Being there (1996), Summerteeth (1999), Yankee hotel foxtrot (2002): con questa tripletta, i Wilco si sono accreditati come una delle band di punta della moderna scena alt-roots americana ed il loro leader, Jeff Tweedy (ex dei seminali UncleTupelo), come una delle voci più intriganti della sua generazione. Merito di un approccio postmoderno, incentrato sulla rilettura, la contaminazione, la mescolanza, la destrutturazione. Folk, country, pop, rock e blues sono le frecce nella faretra del sestetto di Chicago, Illinois, il quale però si è sempre divertito a ridisegnare continuamente la geografia della tradizione USA, slabbrandone i confini, rendendoli meno prevedibili ed armoniosi, meno accomodanti. Questo almeno fino alle prove più recenti, quelle della maturità (A ghost is born, Sky blue sky e Wilco), contraddistinte da un approccio meno eversivo e più studiato, a tratti persino un pizzico autoindulgente.
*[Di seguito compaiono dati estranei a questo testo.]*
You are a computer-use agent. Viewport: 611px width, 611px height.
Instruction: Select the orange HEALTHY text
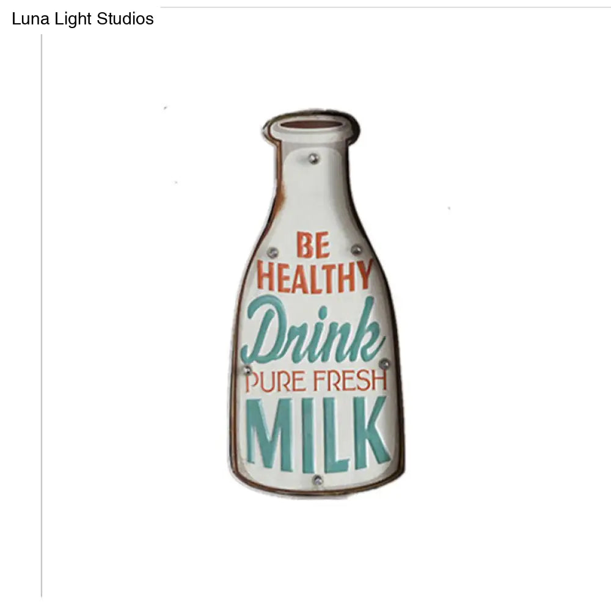315,277
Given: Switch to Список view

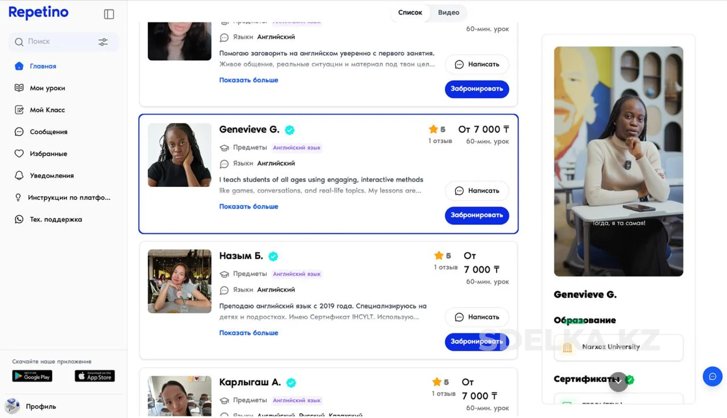Looking at the screenshot, I should pyautogui.click(x=410, y=12).
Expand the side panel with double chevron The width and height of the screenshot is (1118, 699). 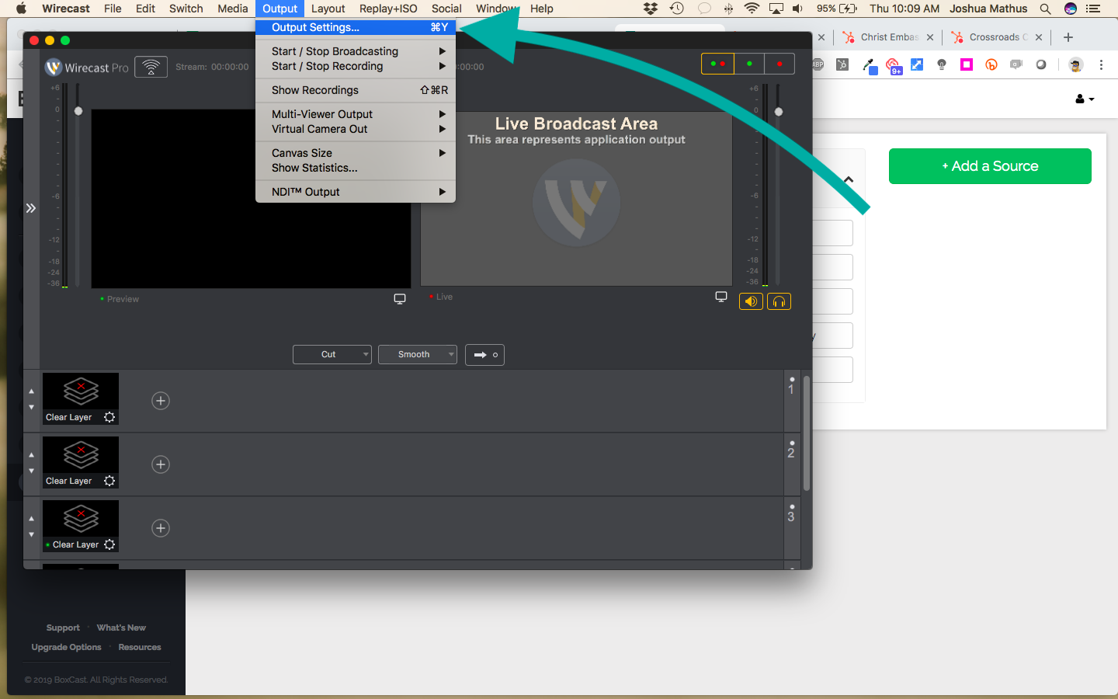point(31,208)
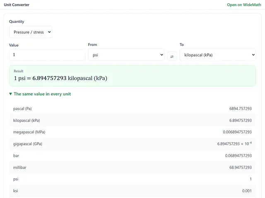The image size is (265, 198).
Task: Click the Value input field containing 1
Action: point(47,55)
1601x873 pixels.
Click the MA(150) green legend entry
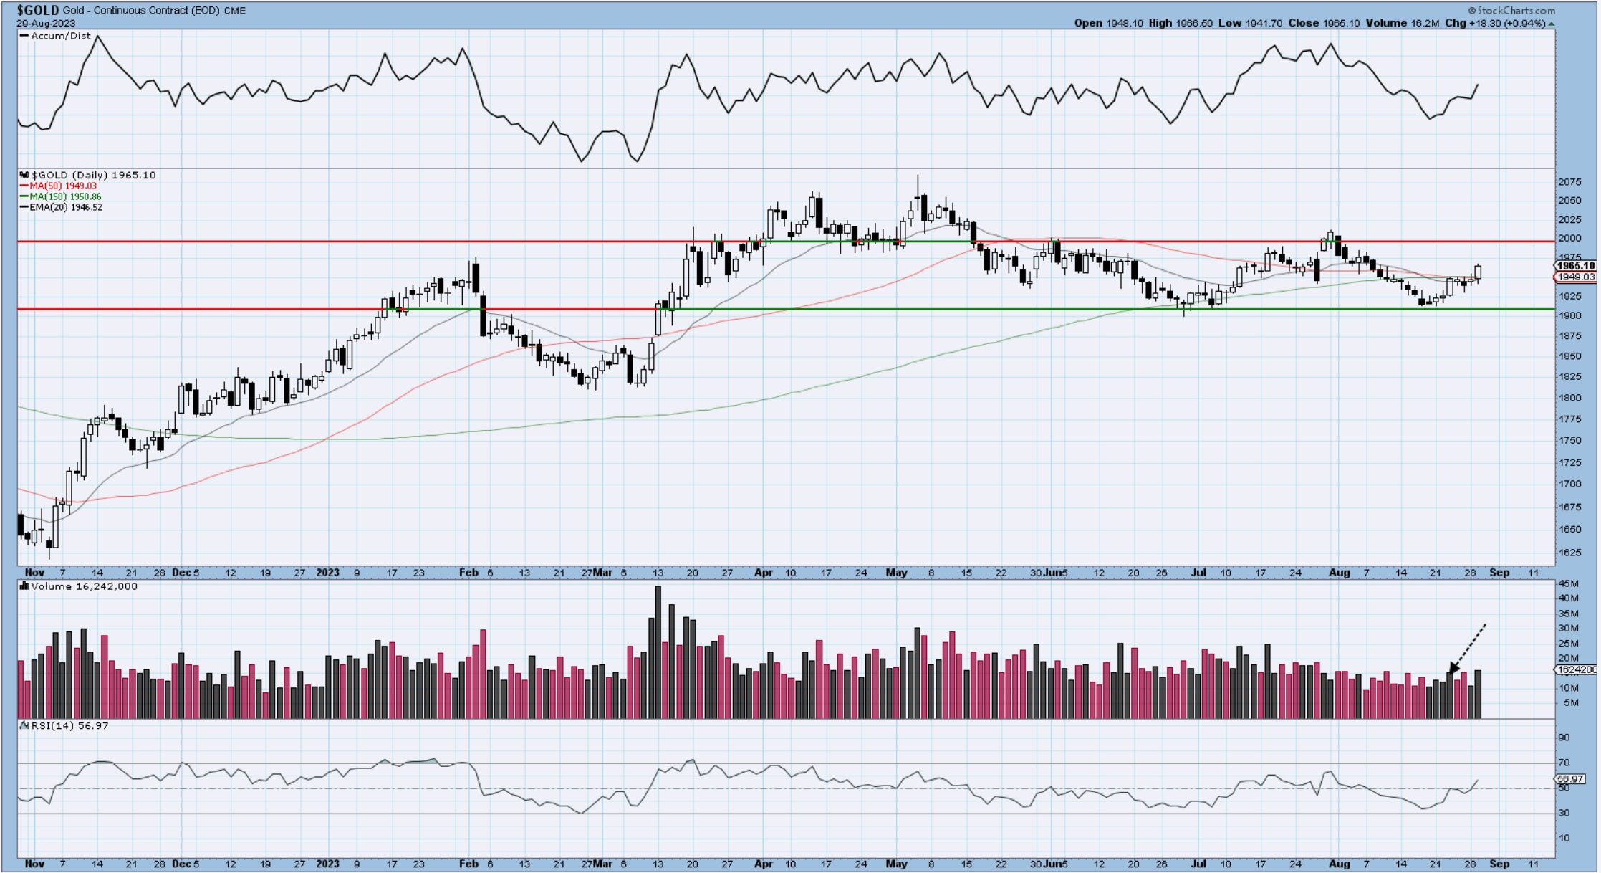coord(65,196)
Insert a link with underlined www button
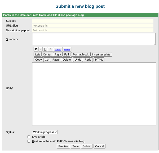The height and width of the screenshot is (153, 159). tap(58, 49)
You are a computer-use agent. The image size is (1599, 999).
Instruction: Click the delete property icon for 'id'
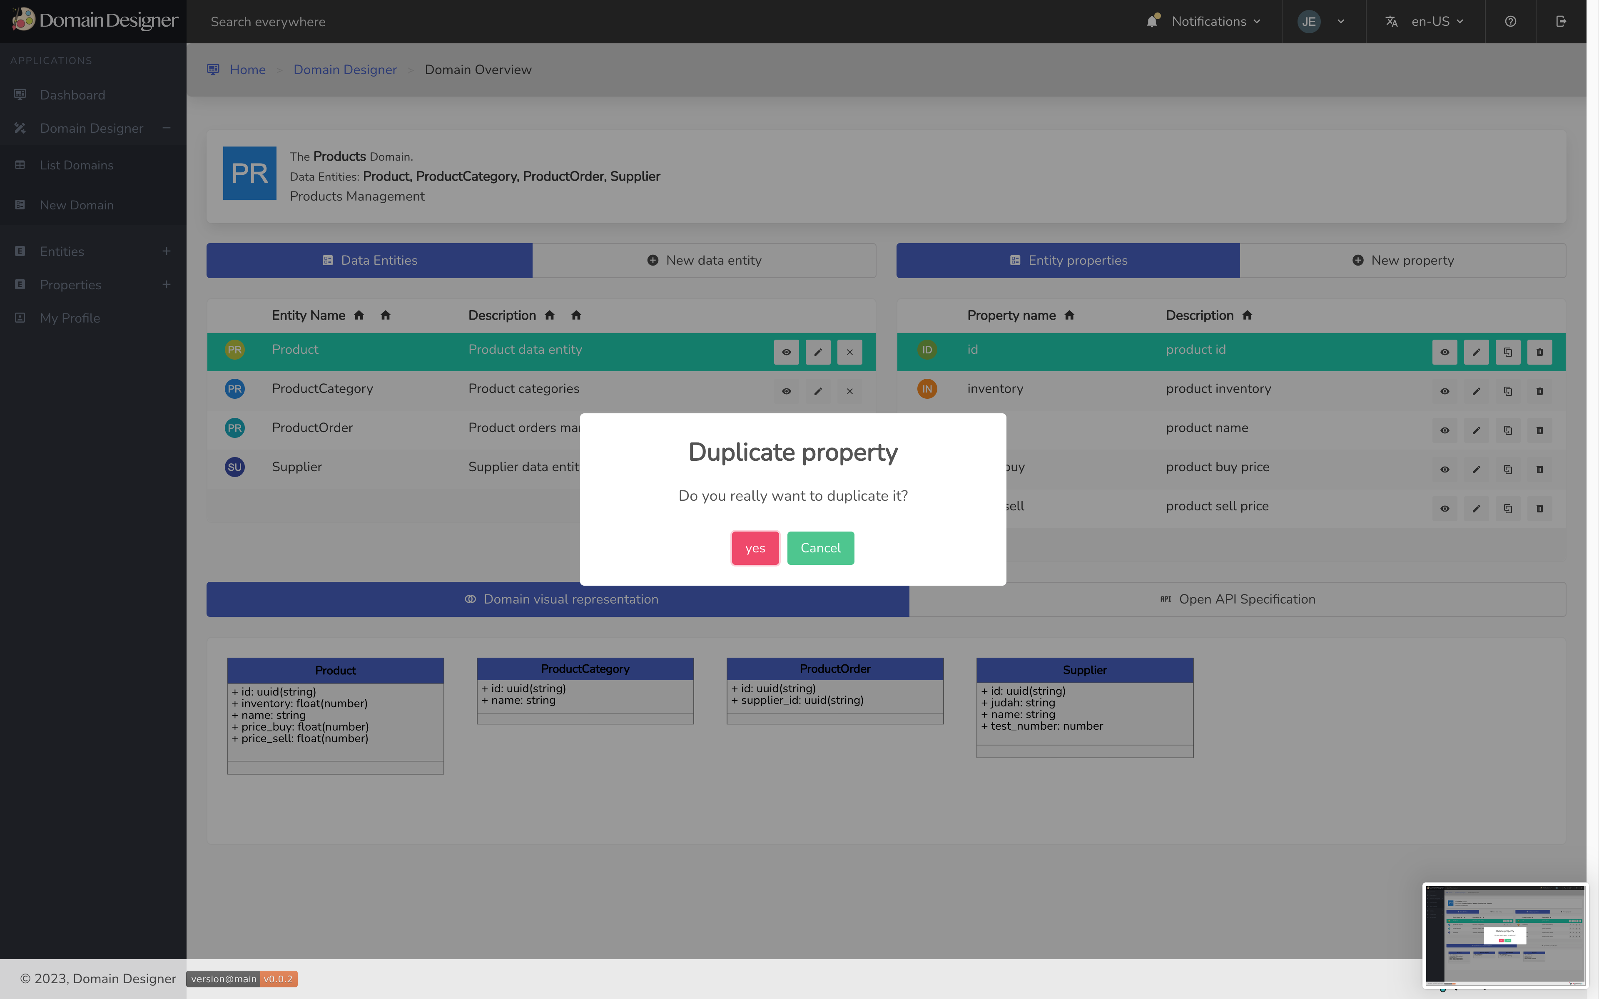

Da questo punto di vista, neppure The whole love fa sfracelli. In un certo senso, il disco si configura come una summa della produzione di Tweedy e soci. Dentro ci si ritrova un po’ di tutto: elettronica mista a kraut, psichedelia e hard-rock (Art of almost), glam bowiani virati Stones (Dawned on me), uptempo sbarazzini (Standing O), oscuri folk cullati da pedal steel e incorniciati dagli archi (Black moon), confessioni à la Elliot Smith (Sunloathe), swing marchiati Beatles (Capitol City), country sussurrati (Rising red lung), marcette elettriche d’impronta indie (Born alone) e valzerini delicati (Open mind). Assai indicativa, tuttavia, è la chiusura: One Sunday morning (Song for Jane Smiley’s boyfriend) è una nenia country-pop condotta dalla chitarra acustica con lievi innesti di piano la quale, tuttavia, soffre di una certa staticità, peggiorata dalla durata eccessiva (dodici minuti). Perché indicativa? Perché riassume appieno lo stato di salute dei Wilco. Tweedy sa ancora come si scrive una bella canzone (uno come lui semplicemente non è in grado di tirarne fuori di brutte), eppure non riesce ad incidere veramente. Tutto The whole love è una sorta di “coitus interruptus”: formalmente perfetto, ricco di buone intenzioni, ma mai davvero capace di penetrare la carne e arrivare a toccare le corde più profonde dell’ascoltatore.

Siamo dinanzi, insomma, ad un grazioso esercizio di stile. Perfettamente cesellato, confezionato in modo impeccabile, ma pur sempre sterile. La magia sembra essersi esaurita: gli americani, del passato conservano solo la bella calligrafia. Il resto è un ricordo che comincia a coprirsi di polvere.